What made the performance so startling was not just the choice of pieces, but the way they were realised. Hearing a work like “Why Don’t You Eat Carrots?” - one of the defining moments of the group’s 1971 debut - unfolded live, in the open air, was disorienting and exhilarating. The small choir assembled for the occasion nailed the track’s vocal sections with a strange precision that only heightened the music’s gleeful unruliness. Familiar fragments were there, but they were refracted through decades of experience, new players, and the irreducible fact of a bright Berlin day. Noise, song, theatre and ritual all bled into one another, reminding everyone present that Faust have always been less a band than an ongoing situation.
This CD documents that situation as faithfully as possible. The concert was captured on a professional digital recorder - not an audience phone recording, but a dedicated, high‑quality document made in real time. Yet fidelity alone was never the point. In keeping with Faust’s ethos, the recording has been “lovingly remastered” by Amaury Cambuzat, an artist and collaborator close enough to the group’s inner workings to understand that polish must never come at the expense of spirit. Cambuzat’s work brings clarity and presence to the sound - instruments and voices sit in a vivid, three‑dimensional space - while preserving the rawness, the occasional imbalance, and the fleeting accidents that mark this as an unrepeatable live event.
Crucially, nothing has been added. There are no post‑hoc overdubs, no attempts to “correct” the performance into something it never was. The band and producer accept that there will be imperfections: a missed cue, a snatched vocal, a gust of wind across a microphone. Rather than flaws, these become proof of life, a reminder that the music happened in front of people, in a specific place, with the sun beating down and all the unpredictability that entails. The result is a document that feels both intimate and expansive, a snapshot of Faust’s practice as it has always truly existed - off the grid, on the edge, responsive to the moment.
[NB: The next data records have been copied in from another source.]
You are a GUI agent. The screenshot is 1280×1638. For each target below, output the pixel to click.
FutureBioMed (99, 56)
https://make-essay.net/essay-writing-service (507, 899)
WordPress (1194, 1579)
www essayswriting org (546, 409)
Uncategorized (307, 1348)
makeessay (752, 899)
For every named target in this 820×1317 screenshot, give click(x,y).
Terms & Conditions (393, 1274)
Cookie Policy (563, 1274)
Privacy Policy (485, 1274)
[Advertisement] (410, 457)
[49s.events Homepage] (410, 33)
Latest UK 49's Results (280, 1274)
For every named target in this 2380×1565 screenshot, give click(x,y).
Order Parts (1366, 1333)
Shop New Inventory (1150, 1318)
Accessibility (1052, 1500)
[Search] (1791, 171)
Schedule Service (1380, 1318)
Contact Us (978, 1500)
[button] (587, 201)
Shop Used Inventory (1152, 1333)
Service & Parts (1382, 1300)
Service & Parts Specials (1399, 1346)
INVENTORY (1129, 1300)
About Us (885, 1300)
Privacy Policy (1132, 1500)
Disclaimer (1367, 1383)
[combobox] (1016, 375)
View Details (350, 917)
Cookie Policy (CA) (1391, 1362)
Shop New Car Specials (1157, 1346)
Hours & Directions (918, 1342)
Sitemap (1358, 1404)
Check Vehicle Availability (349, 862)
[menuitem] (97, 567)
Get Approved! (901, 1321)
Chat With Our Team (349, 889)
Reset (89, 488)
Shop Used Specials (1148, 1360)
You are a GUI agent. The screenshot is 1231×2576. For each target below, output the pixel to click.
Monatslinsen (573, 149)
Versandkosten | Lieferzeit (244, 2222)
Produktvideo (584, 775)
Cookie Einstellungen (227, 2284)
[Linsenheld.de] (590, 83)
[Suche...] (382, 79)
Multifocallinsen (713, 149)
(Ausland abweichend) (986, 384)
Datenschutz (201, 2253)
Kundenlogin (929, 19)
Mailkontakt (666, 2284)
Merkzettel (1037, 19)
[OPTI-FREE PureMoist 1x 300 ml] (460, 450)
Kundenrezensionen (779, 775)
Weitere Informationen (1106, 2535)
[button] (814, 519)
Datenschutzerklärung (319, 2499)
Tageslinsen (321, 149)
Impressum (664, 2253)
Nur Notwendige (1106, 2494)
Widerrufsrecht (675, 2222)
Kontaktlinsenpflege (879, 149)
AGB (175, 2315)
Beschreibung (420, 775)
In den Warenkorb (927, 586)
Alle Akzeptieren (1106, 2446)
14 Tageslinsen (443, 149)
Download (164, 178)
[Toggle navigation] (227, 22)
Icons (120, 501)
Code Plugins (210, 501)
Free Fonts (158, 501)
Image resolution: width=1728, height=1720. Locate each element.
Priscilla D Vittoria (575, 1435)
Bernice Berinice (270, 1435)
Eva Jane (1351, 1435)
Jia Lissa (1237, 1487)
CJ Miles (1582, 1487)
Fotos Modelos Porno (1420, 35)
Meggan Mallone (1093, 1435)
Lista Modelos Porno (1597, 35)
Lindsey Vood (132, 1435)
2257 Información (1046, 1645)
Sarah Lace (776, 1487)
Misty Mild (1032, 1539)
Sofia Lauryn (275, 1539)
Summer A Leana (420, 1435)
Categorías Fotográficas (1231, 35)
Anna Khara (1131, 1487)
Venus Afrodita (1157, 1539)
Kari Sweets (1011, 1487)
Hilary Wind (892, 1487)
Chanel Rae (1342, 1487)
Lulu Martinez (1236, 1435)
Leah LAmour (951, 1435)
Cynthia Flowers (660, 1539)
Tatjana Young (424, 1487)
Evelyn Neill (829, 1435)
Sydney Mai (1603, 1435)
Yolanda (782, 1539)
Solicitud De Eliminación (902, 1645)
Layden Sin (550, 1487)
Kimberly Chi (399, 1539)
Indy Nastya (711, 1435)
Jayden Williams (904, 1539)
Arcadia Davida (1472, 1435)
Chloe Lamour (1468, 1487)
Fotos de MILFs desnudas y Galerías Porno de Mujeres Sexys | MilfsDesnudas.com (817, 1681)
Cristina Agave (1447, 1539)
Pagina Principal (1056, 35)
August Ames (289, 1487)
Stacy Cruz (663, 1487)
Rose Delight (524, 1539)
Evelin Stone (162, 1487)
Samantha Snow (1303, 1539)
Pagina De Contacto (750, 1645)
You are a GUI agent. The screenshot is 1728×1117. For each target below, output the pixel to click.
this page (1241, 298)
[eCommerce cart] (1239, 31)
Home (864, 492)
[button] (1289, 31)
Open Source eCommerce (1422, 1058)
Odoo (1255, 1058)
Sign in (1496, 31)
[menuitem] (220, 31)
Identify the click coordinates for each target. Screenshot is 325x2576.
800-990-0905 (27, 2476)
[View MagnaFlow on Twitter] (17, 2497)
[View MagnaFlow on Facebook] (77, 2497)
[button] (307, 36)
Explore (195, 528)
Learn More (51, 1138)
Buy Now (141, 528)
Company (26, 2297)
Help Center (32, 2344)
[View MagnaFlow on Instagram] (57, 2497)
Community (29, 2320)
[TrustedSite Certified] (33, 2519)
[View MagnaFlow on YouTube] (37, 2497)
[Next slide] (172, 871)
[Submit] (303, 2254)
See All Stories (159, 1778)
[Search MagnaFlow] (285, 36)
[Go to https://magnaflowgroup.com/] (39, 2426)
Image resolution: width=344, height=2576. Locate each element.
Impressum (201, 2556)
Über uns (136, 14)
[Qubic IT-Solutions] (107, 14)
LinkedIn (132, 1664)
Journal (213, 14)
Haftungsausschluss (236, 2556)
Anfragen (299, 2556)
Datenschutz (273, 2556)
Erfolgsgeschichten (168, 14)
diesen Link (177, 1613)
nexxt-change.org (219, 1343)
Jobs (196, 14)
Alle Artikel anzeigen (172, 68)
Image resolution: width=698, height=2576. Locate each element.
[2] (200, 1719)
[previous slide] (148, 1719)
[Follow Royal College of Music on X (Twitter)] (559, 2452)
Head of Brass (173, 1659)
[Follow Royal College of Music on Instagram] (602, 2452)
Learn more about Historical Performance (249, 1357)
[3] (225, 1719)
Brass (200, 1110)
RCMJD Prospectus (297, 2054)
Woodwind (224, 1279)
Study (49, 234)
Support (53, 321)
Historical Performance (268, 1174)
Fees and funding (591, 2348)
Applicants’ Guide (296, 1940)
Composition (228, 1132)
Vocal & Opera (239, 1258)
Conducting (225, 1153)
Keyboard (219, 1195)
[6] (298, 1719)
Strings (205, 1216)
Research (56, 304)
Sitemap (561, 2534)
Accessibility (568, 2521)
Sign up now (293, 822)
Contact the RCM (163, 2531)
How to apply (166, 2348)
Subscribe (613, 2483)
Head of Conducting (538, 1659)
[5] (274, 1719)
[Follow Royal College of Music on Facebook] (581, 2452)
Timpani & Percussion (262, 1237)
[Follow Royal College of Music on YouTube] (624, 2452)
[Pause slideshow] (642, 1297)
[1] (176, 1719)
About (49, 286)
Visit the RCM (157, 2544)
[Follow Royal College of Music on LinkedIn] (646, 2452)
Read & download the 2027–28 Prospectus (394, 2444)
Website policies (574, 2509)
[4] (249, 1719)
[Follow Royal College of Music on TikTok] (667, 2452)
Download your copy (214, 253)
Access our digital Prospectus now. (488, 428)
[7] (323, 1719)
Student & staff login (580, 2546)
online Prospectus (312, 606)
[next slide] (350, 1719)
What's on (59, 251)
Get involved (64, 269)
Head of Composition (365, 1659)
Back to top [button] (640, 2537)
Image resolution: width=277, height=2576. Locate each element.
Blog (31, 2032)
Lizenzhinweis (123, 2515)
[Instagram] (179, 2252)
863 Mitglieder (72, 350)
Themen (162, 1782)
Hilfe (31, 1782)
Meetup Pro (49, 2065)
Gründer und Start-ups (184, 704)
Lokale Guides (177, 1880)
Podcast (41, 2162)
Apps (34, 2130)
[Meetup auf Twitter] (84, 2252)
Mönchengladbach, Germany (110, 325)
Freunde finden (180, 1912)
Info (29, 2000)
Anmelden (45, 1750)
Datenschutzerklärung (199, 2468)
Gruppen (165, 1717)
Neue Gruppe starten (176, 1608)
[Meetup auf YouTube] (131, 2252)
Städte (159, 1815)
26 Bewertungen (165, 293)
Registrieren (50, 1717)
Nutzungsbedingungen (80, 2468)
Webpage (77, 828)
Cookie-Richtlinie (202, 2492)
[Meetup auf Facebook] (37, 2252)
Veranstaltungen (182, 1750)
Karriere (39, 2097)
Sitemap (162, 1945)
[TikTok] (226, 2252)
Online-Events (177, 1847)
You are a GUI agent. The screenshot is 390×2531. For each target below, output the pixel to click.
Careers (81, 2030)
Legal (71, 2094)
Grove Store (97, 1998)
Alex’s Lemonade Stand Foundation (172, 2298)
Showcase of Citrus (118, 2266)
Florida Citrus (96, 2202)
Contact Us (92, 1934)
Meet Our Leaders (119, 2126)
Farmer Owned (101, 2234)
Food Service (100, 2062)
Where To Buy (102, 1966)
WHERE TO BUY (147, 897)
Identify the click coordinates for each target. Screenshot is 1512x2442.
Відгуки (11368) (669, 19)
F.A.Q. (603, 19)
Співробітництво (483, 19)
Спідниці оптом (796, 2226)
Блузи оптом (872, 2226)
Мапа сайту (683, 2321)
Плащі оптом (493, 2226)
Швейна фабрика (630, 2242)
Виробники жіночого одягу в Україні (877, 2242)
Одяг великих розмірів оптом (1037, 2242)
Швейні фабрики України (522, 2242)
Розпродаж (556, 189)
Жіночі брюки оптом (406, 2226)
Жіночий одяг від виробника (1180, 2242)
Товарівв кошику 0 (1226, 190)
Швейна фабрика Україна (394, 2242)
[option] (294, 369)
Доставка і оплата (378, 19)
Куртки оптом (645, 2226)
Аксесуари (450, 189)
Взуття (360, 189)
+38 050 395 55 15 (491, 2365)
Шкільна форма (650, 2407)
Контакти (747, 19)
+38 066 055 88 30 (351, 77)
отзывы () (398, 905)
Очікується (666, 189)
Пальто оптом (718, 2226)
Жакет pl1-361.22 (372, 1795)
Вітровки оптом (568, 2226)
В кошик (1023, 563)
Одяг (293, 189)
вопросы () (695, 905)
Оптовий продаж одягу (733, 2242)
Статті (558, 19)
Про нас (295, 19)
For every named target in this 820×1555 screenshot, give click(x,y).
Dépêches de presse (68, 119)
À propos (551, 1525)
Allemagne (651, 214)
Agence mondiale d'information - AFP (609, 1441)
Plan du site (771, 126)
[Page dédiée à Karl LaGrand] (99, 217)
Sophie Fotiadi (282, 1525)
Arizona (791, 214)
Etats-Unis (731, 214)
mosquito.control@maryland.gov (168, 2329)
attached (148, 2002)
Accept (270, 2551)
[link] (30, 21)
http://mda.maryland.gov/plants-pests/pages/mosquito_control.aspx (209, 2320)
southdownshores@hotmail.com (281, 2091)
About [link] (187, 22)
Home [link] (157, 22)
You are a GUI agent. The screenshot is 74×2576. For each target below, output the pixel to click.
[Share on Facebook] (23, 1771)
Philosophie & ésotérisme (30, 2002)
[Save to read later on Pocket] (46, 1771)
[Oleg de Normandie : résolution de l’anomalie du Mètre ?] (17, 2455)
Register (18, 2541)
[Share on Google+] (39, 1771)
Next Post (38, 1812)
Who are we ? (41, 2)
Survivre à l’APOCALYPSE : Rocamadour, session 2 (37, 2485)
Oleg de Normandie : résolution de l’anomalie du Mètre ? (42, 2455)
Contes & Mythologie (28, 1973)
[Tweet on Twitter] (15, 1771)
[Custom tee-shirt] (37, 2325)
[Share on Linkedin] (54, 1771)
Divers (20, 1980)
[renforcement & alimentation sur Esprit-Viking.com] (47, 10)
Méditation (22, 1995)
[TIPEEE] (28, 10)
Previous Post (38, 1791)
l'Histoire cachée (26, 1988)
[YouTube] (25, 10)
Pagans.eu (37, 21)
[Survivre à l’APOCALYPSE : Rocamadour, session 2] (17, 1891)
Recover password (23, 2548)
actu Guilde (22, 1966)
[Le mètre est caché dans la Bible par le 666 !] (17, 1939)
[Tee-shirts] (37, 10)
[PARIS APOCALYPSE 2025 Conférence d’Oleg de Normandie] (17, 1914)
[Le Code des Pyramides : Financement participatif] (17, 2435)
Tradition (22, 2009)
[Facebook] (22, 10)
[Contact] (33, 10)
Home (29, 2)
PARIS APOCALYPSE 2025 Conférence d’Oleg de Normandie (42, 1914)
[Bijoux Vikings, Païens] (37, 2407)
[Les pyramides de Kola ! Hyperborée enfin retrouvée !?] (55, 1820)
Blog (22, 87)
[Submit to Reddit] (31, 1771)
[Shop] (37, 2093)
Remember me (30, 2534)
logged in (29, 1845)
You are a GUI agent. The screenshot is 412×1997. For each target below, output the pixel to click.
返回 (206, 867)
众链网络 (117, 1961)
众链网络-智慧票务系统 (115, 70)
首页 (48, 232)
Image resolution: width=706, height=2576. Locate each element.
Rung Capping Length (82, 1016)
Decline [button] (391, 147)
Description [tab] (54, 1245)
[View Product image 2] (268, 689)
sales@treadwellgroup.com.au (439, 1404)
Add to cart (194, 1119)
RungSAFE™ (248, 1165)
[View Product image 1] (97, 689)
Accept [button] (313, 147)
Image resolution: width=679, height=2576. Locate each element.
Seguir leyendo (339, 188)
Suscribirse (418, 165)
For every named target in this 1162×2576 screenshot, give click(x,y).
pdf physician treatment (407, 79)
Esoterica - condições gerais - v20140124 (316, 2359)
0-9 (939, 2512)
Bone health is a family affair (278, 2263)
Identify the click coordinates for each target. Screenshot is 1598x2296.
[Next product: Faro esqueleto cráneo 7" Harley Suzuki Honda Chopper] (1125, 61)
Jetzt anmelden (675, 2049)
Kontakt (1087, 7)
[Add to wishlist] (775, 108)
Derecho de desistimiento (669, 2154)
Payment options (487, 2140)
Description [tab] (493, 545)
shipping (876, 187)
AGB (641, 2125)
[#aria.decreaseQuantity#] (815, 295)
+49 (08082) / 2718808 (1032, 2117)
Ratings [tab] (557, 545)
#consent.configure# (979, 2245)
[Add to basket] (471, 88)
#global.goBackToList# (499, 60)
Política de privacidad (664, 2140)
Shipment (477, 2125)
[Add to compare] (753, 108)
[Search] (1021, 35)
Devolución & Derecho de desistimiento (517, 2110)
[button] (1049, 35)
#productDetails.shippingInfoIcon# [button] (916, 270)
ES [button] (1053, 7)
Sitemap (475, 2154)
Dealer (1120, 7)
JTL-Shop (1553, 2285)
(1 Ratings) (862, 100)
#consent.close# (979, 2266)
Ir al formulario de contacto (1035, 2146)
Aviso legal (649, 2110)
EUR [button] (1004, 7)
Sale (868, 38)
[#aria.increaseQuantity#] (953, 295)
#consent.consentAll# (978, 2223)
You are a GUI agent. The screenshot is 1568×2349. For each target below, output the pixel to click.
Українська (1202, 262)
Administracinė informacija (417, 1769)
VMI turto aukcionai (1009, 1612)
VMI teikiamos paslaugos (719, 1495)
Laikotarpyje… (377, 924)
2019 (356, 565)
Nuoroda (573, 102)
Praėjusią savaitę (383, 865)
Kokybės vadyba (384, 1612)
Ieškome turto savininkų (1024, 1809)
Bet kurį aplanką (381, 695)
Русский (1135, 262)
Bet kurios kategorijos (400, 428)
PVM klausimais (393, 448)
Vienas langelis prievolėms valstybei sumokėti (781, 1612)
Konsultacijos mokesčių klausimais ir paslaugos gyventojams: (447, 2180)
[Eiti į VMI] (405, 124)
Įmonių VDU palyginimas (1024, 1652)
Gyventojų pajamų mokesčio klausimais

The physical edition underlines this sense of care and specificity. Packaged in a mini‑LP gatefold wallet, the release echoes the tactile pleasure of classic vinyl while staying true to the CD format. A gloss spot varnish picks out details on the artwork, catching the light much as the band caught stray reflections and sounds that afternoon in Berlin. It’s a small but telling touch: even here, surface and depth play off one another, just as they do in the music.
For those who were there on August 4, 2018, By the Lake Festival offers a way to re‑enter that sun‑dazed, distorted pocket of time. For everyone else, it opens a door onto a Faust show that will never happen again, but which now, finally, can be heard as more than a rumour. This is the sound of a group with nothing left to prove and everything still left to discover, letting their past and present collide in the open air and trusting that the tape - with all its glorious imperfections - will catch the spark.